The narrative lends itself tidily into two parts – first, about China and the World, and, second, about a Dr Ji Chaoding of China and a Mr Jack Perry of the UK.
At one level it is the geopolitical story of the 21st Century – the coming of China has enormous consequences for the rest of the world. At another level it is the personal story of a friendship between a Chinese academic from Shaanxi Province in China and a Jewish businessman from the East End of London in the UK. A friendship that triggered a long-term relationship between China and the UK.
- THE WORLD SITUATION
The starting point is China and the struggle from 1927 to 1949 between the Communist Party of China (CPC) led by Mao Tsetung and the Kuomintang Party (KMT) led by Chiang Kaishek. It embraces the Long March of 1933-35 to Ya’nan prior to the temporary alliance of the CCP and the KMT brought about in order to expel Japan from China during World War II culminating in the third and final Revolutionary War (1945-1949) between the CCP and the KMT and the creation of the People’s Republic of China in 1949.
The CPC is triumphant. It has recorded a significant victory for the newly developing Socialist path of development. What had commenced in 1848 with the Communist Manifesto of Marx and Engels and continued with the Russian Revolution of 1917 had now reached a new stage of historical significance. But a big challenge lay ahead. What path was China to choose to recover from the brutality of World War II and the Civil War with the KMT? And what initiatives would be required to bring the new China into the changing post -World War II era? Who were its Friends and who were its Enemies?
- THE CHALLENGE FACING CHINA
China faced big challenges and its leadership felt the responsibility of history on its shoulders. If it failed, then Socialism. too, would fail and the Marxist experiment would be consigned to history. But if it succeeded, it would offer the vast under-developed Third World a new concept of progress and development.
The stakes were high and the first steps of the new Party leadership needed to turn its attention away from the guerilla warfare that had brought it victory over the Japanese in the Patriotic War and the KMT in the Civil War and towards the development of the new Marxist state. New ideas; new priorities; new politics and new relationships in international development were the order of the day.

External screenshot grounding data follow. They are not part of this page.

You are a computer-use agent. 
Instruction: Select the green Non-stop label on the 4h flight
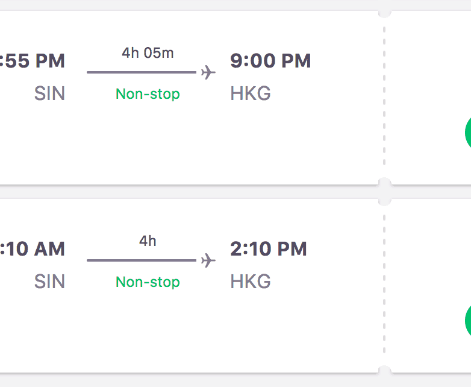[148, 282]
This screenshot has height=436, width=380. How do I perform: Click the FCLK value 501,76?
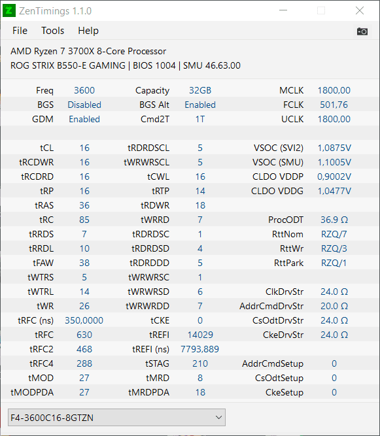pyautogui.click(x=334, y=105)
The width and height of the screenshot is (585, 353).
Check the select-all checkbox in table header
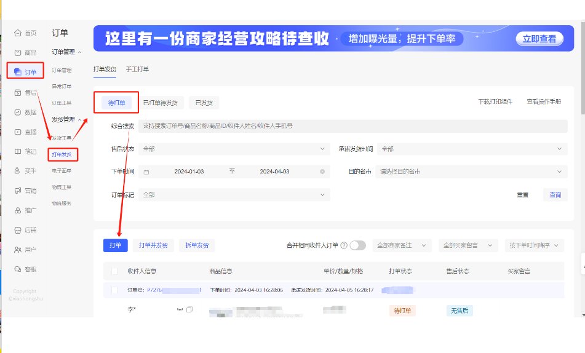click(x=114, y=271)
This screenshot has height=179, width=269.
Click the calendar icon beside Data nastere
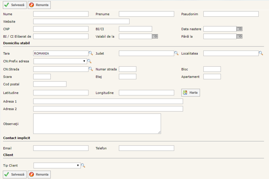239,29
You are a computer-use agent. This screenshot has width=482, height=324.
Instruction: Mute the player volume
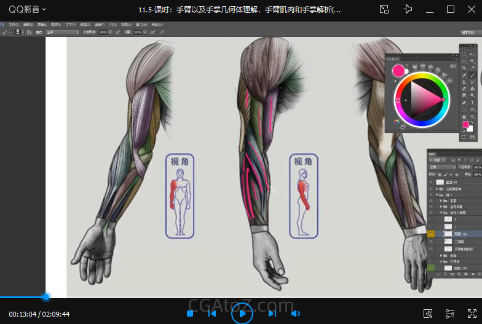(295, 314)
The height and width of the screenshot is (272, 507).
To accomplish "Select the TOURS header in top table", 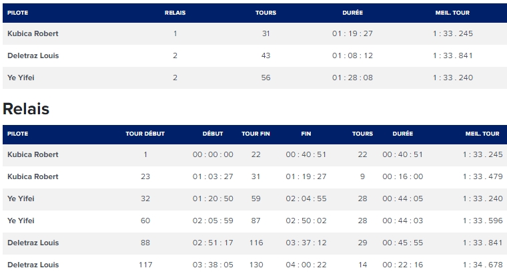I will pyautogui.click(x=266, y=13).

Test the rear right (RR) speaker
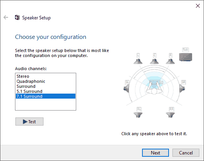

China knew that it needed new friends – people who wanted China to succeed and were willing to join forces with Beijing in the new Long March to build a new society. It was not looking for friends among those who had foisted opium on the Chinese people and contributed significantly to China’s Century of Humiliation. In time, those who had played a leading role in the subjugation of China – the British in particular – would establish links with the new China but as business and trade associates only, not as friends.
China’s numbers were significant. In 1949 the population had reached 600 million people. But the new leadership knew that its arrival on the world scene was not welcomed by the United States and Western Europe. Winston Churchill’s Iron Curtain speech delivered at Westminster College in Fulton, Missouri on 5 March 1946 had recast international affairs. The Nazis were defeated and the World War II coalition – the U.S. the UK and the USSR – was history. The East-West conflict had become the new normal.
The tensions burst asunder with the Korean War which pitted the U.S. against China. Hostilities were undertaken with great commitment on both sides. Lives were lost in considerable numbers – not on the scale of World War II – but still very serious.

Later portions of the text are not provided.